Preventing suicide is more about community than charity
There are plenty of charities and support groups aimed at suicide prevention, but do they offer the right help?
Freeman says organisations such as Pieta House are an alternative to primary or secondary care with extended weekend opening hours and on-call therapists.
“Nine out of 10 people who come to Pieta House have no psychiatric history and their acute emotional distress is a reaction to a life event.”
Like McGuigan, Freeman says that family, friends, colleagues and neighbours are the most important component in suicide prevention. “More people are saved by their families and friends than organisations like ours. The problem is that most people don’t believe suicide will come to their door. They don’t believe something so tragic will happen because they have seen their loved one cope with distress before.”
For these reasons, Pieta House continues its awareness-raising campaigns – the most recent of which is the Mind Our Men campaign (mindourmen.ie) which aims to educate people about the signs of suicide – isolation, sleep disturbances, no interest in anything, seeing no future.
“The two main tipping points for men are the loss or lack of a significant relationship and uncertainty around work,” says Freeman.
Consultant psychiatrist Prof Kevin Malone, Department of Psychiatry, University College Dublin and at St Vincent’s University Hospital, Dublin, says the main problem with suicide prevention in Ireland is that we dip in and out of it and “don’t have a durational engagement with the problem.”
He also believes that it’s time to pull all the “fragmented voices [within the charity sector] together in an integrated way”.
“There is a lot of duplication, work and energy put into keeping all these projects, associations and charities going. It would be more efficient to move to another level to make services more streamlined and sustainable,” he says.
According to Malone, 60 per cent of those who die by suicide have had a significant mental illness and the vast majority of people with suicidal thoughts are seen by the mental health services.
No uniformity of response
“The problem is it is still hit and miss as to whether you can get help, particularly in rural areas. We don’t have the uniformity of high-quality response that is available in the cancer centres of excellence.”

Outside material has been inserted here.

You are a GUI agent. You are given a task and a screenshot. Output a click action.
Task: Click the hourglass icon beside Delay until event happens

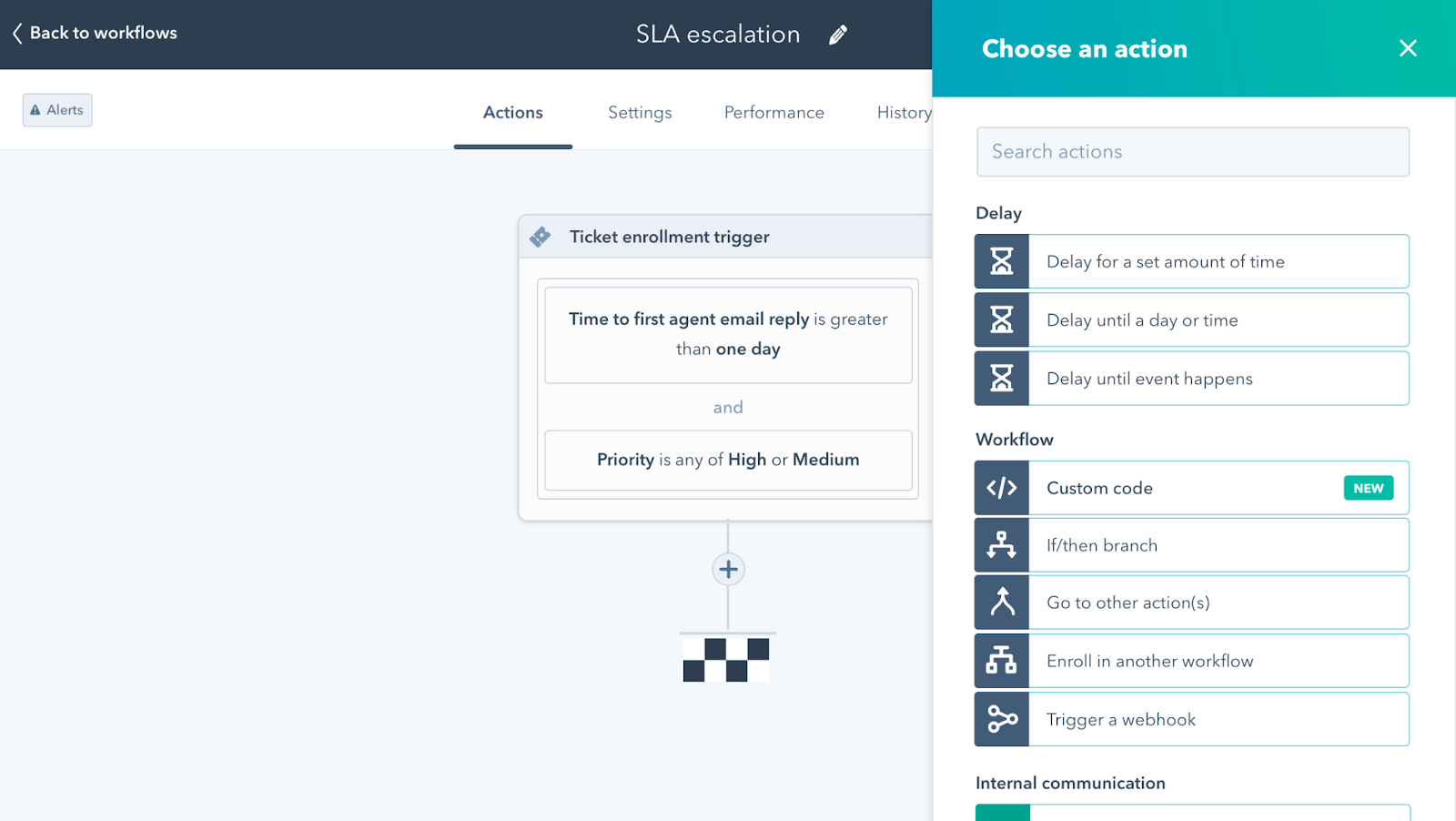1002,379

He commends the UK health strategy whose catch line is “no health without mental health” which has been incorporated into staff training, health information and services. And, the efforts there to follow up patients after discharge from hospital which has reduced suicide numbers.
“I think the best end game in Ireland would be statutory services working with the voluntary sector but you’ve got to have leadership from the very top of the political system for that to happen.”
The National Office for Suicide Prevention – nosp.ie – has a comprehensive list of organisations offering support to people who self harm and/or are in acute psychological distress.